Developing countries, particularly the world’s poorest countries, are especially concerned about other aspects of the climate deal to be struck in Paris: including that of climate finance. Climate financing refers to financial assistance for poor countries, for both facilitating their economies to embark on a low-carbon growth path, as well as to adapt to the effects of climate change. In the Cancun climate change conference, the international community had finalized an agreement to make $100 billion per year available for this by 2020. But it was not specifically agreed how the international community is to arrive at this sum, or which country is going to contribute what amount at which time. The NGO Oxfam estimates that public climate finance provided by developed countries was only around $20 billion per year on average in 2013 to 2014.
Beyond financing adaptation and mitigation, there is also the issue of the impacts of climate change too severe to allow for adaptation – like that of islands being washed away by rising sea levels.
In UN climate negotiating language, such effects are being described as “loss and damage” – a reference that had not been included in a first draft of the agreement.
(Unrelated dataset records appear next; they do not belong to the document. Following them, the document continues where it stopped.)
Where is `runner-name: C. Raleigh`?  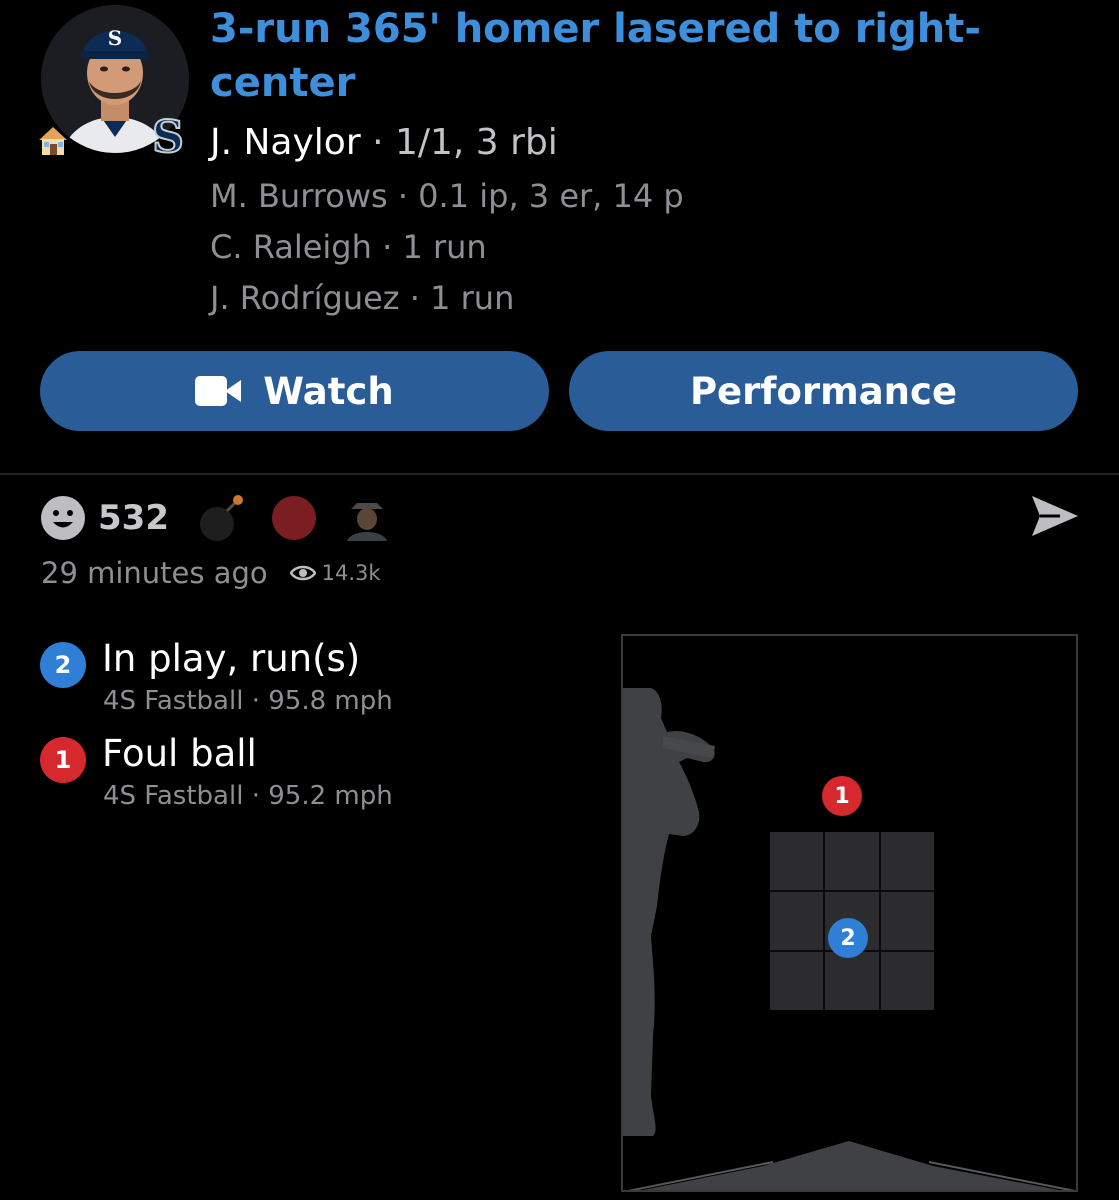
runner-name: C. Raleigh is located at coordinates (291, 247).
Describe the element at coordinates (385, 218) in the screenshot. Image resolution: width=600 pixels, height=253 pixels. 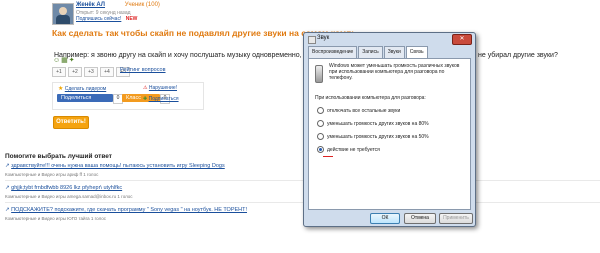
I see `ok-button: ОК` at that location.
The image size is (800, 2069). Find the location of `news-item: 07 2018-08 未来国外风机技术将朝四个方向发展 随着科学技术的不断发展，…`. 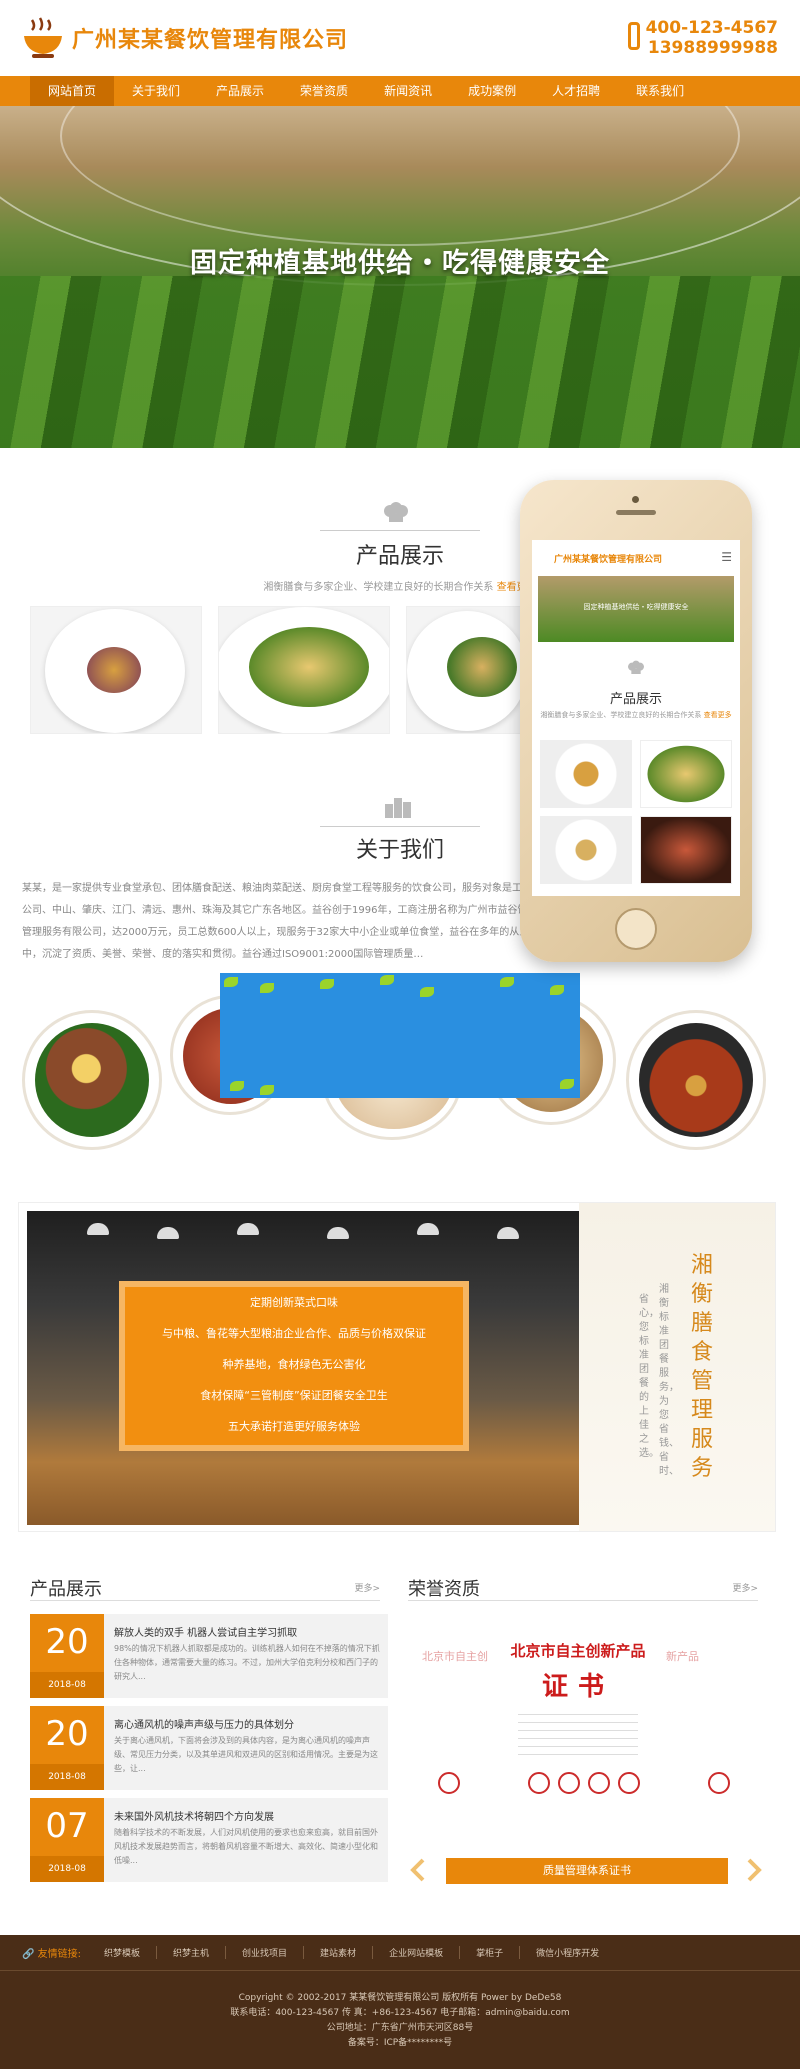

news-item: 07 2018-08 未来国外风机技术将朝四个方向发展 随着科学技术的不断发展，… is located at coordinates (209, 1840).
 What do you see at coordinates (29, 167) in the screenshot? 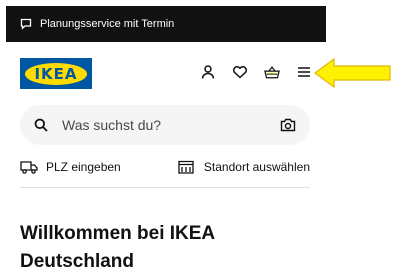
I see `truck-icon` at bounding box center [29, 167].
Developing countries along with small island states succeeded in adding an article on loss and damage to subsequent draft text – a paragraph they are expected to push strongly to keep in the final text. This paragraph includes the call for a facility to help coordinate efforts to address the displacement of people as a result of climate change. Suffice to say, industrialized countries are not thrilled by the prospect of rather vague, extra damage that would be difficult to put a price on, and could run very expensive. As such, this represents another potential sticking point.
Despite divergent views on many of the issues connected with striking a global climate agreement, observers are optimistic. When the international community attempted to agree a global climate deal at the climate change conference in Copenhagen in 2009, the result was a dismal failure.
The year 2015 is expected to be the hottest on record, thanks to a combination of a strong weather event and human-caused climate change. Negotiators meeting in Paris carry a huge responsibility, with a rapidly narrowing time window for closing the emissions gap and to stop global warming below 2 degrees. If the Paris Conference has not been canceled or postponed despite the terrorist attacks, it means that Heads of States are really committed in cooperating. Yet, if the willingness and the efforts will be enough to get to a result, that is just hope for the humanity but perhaps it could be the last call for the Earth.